Thirdly, as DK points out like a good Schumperterian, finance is essential to innovation. One thing holding back the ME is Sharia law which prevents the charging of interest on loans. This was originally to protect the people against the sin of making money from money. However it does make it harder for resources to realign around new projects whose prospects are uncertain. This point is perhaps consistent with Martin's if we accept that Sharia law has continued due to tribal due to a greater recognition of societal rules over the needs of the family.

Dubai has got round this by some complex scheme which I don't fully understand so shall not attempt to explain. Suffice to say, it's compliant with Sharia law, at least according to the well accomodated imam they got to rubber stamp it.

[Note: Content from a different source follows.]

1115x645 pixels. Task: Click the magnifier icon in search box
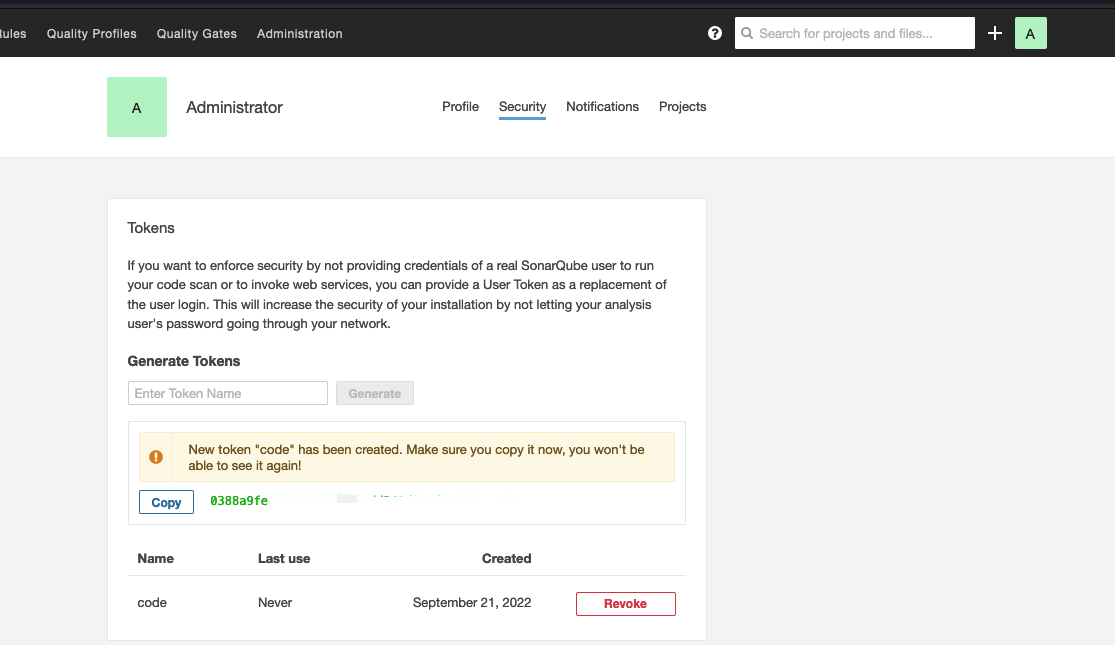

Fourthly, Umbongo, the jury's still out on Venezuela and Bolivia, which is doing precisely the opposite of the Saudi model and distributing its wealth to the people. I support this strategy as long as it goes hand in hand with giving the people opportunities to better themselves, which most fear will not be the case.

Fifthly, you leave mention of China until later. Might I suggest at thius point that 74,000 incidents of mass protest in China in 2003 suggests that the Chinese are straining for a bit of capitalist democracy themselves.

All in all, a thought provoking post. Sorry I went on a bit but there's my tupp'orth.